There is some controversy as to whether this early work by Armstrong is The Test, exhibited at the Royal Academy in 1865, no. 573, or The Lesson, exhibited at the Royal Academy in 1867, no. 594. Although the painting is dated 1865, which would tend to favour the former, it closely fits contemporary descriptions of The Lesson. This picture seems transitional between Armstrong's works of social realism and his later purely Aesthetic Movement works. It features a tall middle-class woman with a classical hairstyle in a flowing green-black Medieval-inspired "Aesthetic" dress with a long string of pearls around her neck. She is shown leaning against a mantelpiece with an apple in her right hand and a book in her left.
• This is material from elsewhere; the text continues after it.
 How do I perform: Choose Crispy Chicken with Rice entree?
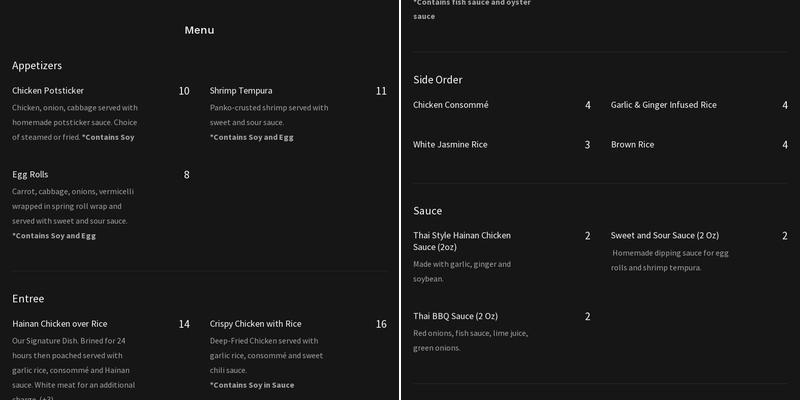tap(256, 324)
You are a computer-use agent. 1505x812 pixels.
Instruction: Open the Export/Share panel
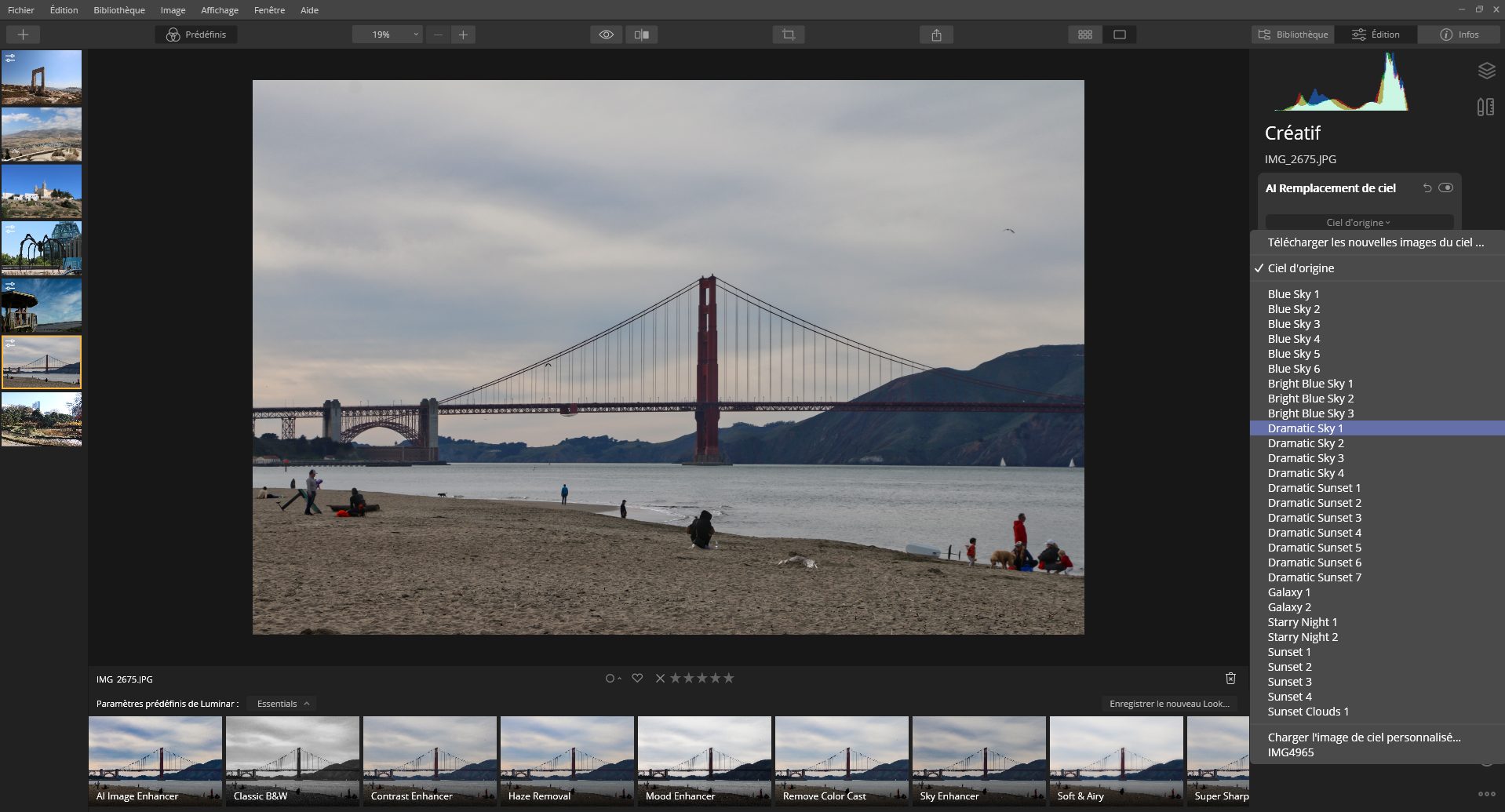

The room is very much an Aesthetic Movement interior. On the mantelpiece are accessories definitely inspired by the Aesthetic Movement – a late Ming blue and white dish, china beloved of Whistler and Rossetti, a large white Japanese 19th century charger, while peacock feathers droop out of a vase. Blue and white Delft tiles line the fireplace. The woman and the young girl are standing on a cheetah skin rug, similar to ones featured in the work of artists like Simeon Solomon or Albert Moore. The walls are decorated in the olive green and gold tones later satirised by Gilbert and Sullivan in their "greenery-yallery Grosvenor Gallery" line from the opera Patience from 1881 that mocked the Aesthetic Movement.

F. G. Stephens in The Athenaeum was impressed by this work: "Mr. T. Armstrong's name is not well known, but should be more so on account of his picture The Lesson (594): a young mother, who, standing by a fireplace, with old plates upon its shelf, is teaching her little child. This artist has a dry, rather uncommon mode of painting, much good feeling for colour and nature in a very pretty order of expression" (697-98). The illustrated London News complained about the quality of draughtsmanship in the figures: "Two pictures by Mr. Armstrong, 'Peach Gathering' (486) and a domestic interior subject (594), afford a grateful relief to eyes fatigued with the general garishness of the exhibition by their quiet, unvulgar, greyish scale of coloring. The hues, however, have very little artistic harmony, and the ridiculously-thin figures are weakly drawn" (519)

Bibliography

"Fine Arts. Exhibition of the Royal Academy." The Illustrated London News L (May 25, 1867): 519.

"Nineteenth Century European Paintings, Drawings and Sculpture" . London: Sotheby's (November 22, 1983): lot 55.

Stephens, Frederic George. "Fine Arts. Royal Academy." The Athenaeum No. 2065 (May 25, 1867): 697-98.